By Tony Grossi
The Morning Kickoff …
Chemistry class: Seneca Wallace as a mentor? It’s not a role he embraced with Colt McCoy as the starting quarterback.
“I’ve talked about this already,” Wallace said, irritated with a subject that was a PR disaster for him. “Last year was a different situation. Me and Colt were supposed to be in a quarterback competition. That was to get him better, to get me better. As a competitor, you don’t want to give the guy an upper edge. At the same time, when the decision was made and he was the guy, I was here to help him out.”
His body language on game days said differently, of course. When the Browns’ defense was on the field, McCoy and Wallace on the sideline stood as far apart as O’Reilly and Olberman.
But in the OTA and minicamp portion of the new Browns’ season, Wallace has snuggled up to Brandon Weeden.

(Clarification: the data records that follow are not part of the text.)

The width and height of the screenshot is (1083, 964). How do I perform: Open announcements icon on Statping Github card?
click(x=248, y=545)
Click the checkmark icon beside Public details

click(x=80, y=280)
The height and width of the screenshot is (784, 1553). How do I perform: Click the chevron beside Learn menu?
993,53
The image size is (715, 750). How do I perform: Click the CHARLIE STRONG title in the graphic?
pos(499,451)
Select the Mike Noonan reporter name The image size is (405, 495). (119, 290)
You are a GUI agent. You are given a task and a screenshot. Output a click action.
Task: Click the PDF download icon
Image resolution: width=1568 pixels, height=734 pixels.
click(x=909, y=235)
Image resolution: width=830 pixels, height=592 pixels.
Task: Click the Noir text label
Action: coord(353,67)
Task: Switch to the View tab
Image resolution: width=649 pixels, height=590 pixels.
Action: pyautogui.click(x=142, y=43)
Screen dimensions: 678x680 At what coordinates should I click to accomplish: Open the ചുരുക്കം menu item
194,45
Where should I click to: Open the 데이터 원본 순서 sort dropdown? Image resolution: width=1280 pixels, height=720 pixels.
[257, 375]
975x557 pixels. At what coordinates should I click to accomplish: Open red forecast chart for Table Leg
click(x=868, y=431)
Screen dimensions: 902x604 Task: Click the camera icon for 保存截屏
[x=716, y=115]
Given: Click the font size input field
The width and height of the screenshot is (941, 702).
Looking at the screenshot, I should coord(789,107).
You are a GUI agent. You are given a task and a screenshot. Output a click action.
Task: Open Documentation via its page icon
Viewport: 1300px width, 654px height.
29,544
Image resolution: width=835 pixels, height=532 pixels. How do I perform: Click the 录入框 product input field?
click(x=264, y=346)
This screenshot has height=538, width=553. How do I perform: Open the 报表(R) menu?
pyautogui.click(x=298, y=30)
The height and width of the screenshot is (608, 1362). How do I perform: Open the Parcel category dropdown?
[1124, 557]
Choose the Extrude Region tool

The two have been seen on the practice field actually talking to each other, which is a lot more than can be said about Wallace and McCoy.
“Seneca’s been doing it for 10 years,” Weeden said. “He’s seen about all there is to see in this league. If I can just absorb some of the stuff he’s been telling me, to me, that goes a long ways.”
That West Coast thing: It should not be forgotten that the only quarterback with any history of note in the West Coast offense is Wallace. He was Mike Holmgren’s backup quarterback for six years in Seattle.
“All the stuff we’re doing now is pretty much all the stuff I’ve done in the past,” Wallace said of Brad Childress’ input as new offensive coordinator. “It might be new to Colt and Brandon, who have not been really in the West Coast system for a long time. We’re doing a lot of things like moving the quarterbacks around, moving the pocket, which is good. Some of the stuff he’s introduced is good. Nolan Cromwell (senior offensive assistant) plays a big role in that as well. He does a great job of coaching it up.”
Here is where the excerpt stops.